Dans le cas de la politique monétaire on retient :
-M. Friedman conteste la relance par la politique monétaire. La relation de Phillips (soit l’inflation est faible mais le chômage est élevé, soit l’inflation est forte mais le chômage diminue : nous sommes face au dilemme inflation/chômage) est vérifiée à CT mais pas à LT car les agents ne sont plus victimes de l’illusion monétaire, il s apprennent de leurs erreurs passées et en particulier, ils ont appris que la relance monétaire produit de l’inflation et réduit leur pouvoir d’achat. Les politiques monétaire (et aussi budgétaires) sont donc de moins en moins efficaces. A long terme on ne parvient pas à faire durablement baisser le chômage, en revanche on produit de l’inflation.
Ainsi les politiques économiques sont jugées inefficaces à long terme. Il ne servirait à rien d’intervenir dans l’activité économique.
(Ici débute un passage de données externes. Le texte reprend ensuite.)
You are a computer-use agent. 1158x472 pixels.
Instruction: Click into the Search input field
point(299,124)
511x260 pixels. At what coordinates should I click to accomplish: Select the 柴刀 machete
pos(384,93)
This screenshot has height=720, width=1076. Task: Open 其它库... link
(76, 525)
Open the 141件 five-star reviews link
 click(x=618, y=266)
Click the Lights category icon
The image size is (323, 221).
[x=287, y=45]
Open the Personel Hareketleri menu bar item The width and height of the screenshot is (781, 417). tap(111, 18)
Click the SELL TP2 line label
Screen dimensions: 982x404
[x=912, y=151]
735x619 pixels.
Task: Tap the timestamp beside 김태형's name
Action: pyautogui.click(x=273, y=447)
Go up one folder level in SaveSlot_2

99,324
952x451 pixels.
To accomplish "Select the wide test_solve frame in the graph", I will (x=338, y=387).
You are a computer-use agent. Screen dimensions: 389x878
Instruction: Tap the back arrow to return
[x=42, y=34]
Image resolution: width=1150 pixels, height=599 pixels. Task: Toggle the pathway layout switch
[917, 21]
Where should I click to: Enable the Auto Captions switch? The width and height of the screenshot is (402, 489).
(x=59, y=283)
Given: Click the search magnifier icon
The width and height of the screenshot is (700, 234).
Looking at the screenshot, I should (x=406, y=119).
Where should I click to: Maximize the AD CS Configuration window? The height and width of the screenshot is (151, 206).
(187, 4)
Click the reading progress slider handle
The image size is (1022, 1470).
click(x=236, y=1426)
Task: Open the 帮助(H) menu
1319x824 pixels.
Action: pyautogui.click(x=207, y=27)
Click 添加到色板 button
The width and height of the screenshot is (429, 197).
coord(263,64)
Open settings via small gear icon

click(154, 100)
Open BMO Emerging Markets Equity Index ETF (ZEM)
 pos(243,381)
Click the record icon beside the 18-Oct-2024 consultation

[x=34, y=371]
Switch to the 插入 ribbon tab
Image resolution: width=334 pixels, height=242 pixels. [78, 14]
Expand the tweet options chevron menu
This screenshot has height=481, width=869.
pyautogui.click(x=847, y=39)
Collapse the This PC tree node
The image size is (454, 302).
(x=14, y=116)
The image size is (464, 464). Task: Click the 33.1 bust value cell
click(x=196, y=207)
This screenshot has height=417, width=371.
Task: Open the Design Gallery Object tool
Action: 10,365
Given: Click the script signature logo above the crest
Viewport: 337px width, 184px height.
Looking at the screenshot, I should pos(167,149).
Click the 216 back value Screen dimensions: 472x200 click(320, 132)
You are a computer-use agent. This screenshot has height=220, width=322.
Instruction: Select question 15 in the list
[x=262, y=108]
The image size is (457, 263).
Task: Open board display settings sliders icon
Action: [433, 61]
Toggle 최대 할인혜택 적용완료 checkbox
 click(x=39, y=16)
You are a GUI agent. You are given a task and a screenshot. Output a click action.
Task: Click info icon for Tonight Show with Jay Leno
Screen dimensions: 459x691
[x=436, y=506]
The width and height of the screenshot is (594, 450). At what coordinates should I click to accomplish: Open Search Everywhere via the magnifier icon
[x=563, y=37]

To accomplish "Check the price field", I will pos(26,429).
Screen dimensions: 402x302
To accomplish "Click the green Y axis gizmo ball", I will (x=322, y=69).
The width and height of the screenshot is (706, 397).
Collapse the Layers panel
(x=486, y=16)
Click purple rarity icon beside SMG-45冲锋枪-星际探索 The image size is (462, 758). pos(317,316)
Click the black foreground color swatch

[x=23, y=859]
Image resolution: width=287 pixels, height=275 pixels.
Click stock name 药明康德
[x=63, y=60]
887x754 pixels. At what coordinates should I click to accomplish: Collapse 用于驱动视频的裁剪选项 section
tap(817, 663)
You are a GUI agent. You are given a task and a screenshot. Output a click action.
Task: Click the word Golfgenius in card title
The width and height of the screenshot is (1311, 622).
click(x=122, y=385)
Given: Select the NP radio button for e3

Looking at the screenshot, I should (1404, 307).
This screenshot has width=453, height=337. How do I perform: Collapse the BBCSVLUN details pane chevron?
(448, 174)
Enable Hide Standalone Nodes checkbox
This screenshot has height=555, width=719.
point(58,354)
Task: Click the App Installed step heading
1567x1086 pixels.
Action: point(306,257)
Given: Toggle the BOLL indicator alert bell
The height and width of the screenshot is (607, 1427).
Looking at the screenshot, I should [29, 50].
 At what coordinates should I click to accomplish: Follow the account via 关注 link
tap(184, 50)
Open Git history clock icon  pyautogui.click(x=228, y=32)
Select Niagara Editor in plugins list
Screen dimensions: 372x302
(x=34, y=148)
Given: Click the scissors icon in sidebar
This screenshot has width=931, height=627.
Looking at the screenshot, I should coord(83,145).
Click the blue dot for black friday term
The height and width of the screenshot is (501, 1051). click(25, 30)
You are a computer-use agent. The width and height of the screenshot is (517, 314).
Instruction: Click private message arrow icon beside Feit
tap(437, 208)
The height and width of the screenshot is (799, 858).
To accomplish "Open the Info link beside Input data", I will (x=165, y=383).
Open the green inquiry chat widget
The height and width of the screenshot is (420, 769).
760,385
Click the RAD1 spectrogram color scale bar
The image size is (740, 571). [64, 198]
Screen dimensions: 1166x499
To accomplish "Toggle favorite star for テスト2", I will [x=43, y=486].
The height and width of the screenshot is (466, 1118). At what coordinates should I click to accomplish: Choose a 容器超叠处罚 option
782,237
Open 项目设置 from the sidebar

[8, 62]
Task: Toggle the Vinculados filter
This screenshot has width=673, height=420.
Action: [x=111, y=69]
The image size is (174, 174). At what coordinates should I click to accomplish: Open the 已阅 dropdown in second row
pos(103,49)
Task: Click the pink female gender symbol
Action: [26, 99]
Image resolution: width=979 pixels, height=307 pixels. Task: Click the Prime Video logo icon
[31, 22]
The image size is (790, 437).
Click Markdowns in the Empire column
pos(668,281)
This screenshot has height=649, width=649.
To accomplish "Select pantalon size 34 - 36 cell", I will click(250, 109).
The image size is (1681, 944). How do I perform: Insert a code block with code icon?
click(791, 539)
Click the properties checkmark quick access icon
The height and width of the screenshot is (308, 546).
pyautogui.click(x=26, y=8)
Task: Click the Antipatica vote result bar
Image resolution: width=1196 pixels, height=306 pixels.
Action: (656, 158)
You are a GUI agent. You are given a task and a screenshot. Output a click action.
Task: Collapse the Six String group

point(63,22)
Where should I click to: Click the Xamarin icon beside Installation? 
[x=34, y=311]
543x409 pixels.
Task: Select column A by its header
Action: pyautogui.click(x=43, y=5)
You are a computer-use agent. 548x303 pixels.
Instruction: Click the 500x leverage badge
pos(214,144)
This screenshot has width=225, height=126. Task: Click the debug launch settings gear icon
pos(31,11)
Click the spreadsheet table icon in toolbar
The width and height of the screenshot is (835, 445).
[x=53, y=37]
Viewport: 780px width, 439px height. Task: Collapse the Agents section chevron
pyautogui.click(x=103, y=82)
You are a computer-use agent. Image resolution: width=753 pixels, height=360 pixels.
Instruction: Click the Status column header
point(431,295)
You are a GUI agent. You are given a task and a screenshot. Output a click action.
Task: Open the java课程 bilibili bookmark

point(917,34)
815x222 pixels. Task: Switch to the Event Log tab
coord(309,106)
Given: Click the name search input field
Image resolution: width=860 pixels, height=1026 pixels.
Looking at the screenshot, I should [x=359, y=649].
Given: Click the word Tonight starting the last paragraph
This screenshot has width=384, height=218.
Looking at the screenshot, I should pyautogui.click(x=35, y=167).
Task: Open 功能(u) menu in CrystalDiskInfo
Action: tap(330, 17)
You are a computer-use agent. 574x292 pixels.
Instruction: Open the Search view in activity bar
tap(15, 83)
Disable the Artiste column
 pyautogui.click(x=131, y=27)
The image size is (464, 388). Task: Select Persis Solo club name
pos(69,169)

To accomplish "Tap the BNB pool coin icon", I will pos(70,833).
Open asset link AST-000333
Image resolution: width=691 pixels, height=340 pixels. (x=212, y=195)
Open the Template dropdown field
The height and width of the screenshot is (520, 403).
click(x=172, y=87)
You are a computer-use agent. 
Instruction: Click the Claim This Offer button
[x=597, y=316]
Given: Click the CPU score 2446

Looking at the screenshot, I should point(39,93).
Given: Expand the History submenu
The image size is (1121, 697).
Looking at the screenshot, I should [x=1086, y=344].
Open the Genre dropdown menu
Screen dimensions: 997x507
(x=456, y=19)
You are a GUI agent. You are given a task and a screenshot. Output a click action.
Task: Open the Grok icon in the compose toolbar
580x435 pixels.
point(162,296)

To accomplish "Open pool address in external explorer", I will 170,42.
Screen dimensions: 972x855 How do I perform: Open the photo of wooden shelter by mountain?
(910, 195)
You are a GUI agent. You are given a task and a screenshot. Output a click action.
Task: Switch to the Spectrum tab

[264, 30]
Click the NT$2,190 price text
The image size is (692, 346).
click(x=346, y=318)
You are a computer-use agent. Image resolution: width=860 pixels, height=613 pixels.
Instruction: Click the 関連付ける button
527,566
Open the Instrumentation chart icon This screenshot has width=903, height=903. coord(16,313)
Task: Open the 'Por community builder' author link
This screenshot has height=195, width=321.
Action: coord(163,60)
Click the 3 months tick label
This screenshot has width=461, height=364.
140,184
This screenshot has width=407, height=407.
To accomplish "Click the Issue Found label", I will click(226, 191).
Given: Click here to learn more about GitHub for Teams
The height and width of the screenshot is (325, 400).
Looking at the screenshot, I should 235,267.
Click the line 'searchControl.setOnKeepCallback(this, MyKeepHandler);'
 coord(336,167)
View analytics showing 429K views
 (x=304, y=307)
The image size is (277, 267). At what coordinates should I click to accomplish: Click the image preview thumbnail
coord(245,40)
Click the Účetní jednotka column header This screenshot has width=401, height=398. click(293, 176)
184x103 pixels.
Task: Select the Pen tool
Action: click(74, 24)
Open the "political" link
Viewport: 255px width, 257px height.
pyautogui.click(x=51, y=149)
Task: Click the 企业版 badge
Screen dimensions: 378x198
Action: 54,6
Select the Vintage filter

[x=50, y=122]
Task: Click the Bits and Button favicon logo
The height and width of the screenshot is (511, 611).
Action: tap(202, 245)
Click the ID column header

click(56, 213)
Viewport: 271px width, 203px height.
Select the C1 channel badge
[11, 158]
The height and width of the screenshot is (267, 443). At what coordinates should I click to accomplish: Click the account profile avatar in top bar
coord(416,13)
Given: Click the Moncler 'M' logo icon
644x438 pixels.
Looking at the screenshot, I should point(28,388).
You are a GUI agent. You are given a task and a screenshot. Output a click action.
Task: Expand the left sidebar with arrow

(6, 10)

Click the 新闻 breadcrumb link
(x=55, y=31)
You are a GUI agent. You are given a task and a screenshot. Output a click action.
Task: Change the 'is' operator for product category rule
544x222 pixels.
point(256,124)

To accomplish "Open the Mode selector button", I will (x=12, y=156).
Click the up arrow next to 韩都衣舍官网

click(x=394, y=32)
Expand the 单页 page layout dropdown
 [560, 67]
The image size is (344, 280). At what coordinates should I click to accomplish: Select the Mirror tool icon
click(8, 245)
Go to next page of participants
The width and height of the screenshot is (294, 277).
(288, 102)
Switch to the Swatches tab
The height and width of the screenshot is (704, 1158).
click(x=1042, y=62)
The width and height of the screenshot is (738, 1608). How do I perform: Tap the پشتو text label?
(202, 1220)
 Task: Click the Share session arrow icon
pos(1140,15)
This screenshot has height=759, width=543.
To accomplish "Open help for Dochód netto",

Les économistes de la Nouvelle Ecole Classique préconisent l’abandon des politiques discrétionnaires au profit de règles transparentes, comme la fixation d’un objectif d’inflation (comme la BCE). « Rules rather than discretion, the inconsitency of optimal plans », célèbre article de Kydland et Prescott paru en 1977 dans le Journal of Political Economy, qui oppose à l’intervention de l’Etat, la mise en place de règles de bonne conduite (cf. Traités Européens).
Influencé par ce courant de pensée en économie, l’Europe s’est dotée d’outils tels que les politiques budgétaires sont contraintes par les traités européens
La France appartient à la zone euro dans laquelle la conduite des politiques conjoncturelles est complexe : la France n’a plus la maîtrise de sa politique monétaire, désormais unique pour les pays de la zone euro, et doit accepter les règles collectives en matière budgétaire : 3% du PIB (traité de Maastricht renforcé par le Pacte de Stabilité et de Croissance ; puis aujourd’hui 0,5% sauf en période de crise).
Critère de Maastricht (on parle des critères de convergence qui ont préparé le passage à la monnaie unique :
-Déficit public< 3% du PIB,
-dette publique <60% du PIB (nous venons de dépasser les 2000 milliards de dettes et nous frôlons donc avec les 100% du PIB ;
-taux d’intérêt dans une marge de + de 2 pts au dessus de la moyenne des trois pays ayant les taux d’intérêt les plus faibles ;
-taux d’inflation dans une marge de 1,5 pt au-dessus de la moyenne des trois pays ayant les taux d’inflation les plus faibles.
Comme vous le voyez, les autorités monétaires et budgétaires sont contraintes par ces critères de convergences (règles de convergence). D’autre part, le manque de coordination des politiques budgétaires nationales affaiblit l’efficacité des politiques conjoncturelles dans la zone euro. Enfin, les effets des politiques conjoncturelles ne sont pas mécaniques : de possibles modifications de comportement des agents économiques empêchent les pouvoirs publics d’avoir une parfaite maîtrise de la conjoncture.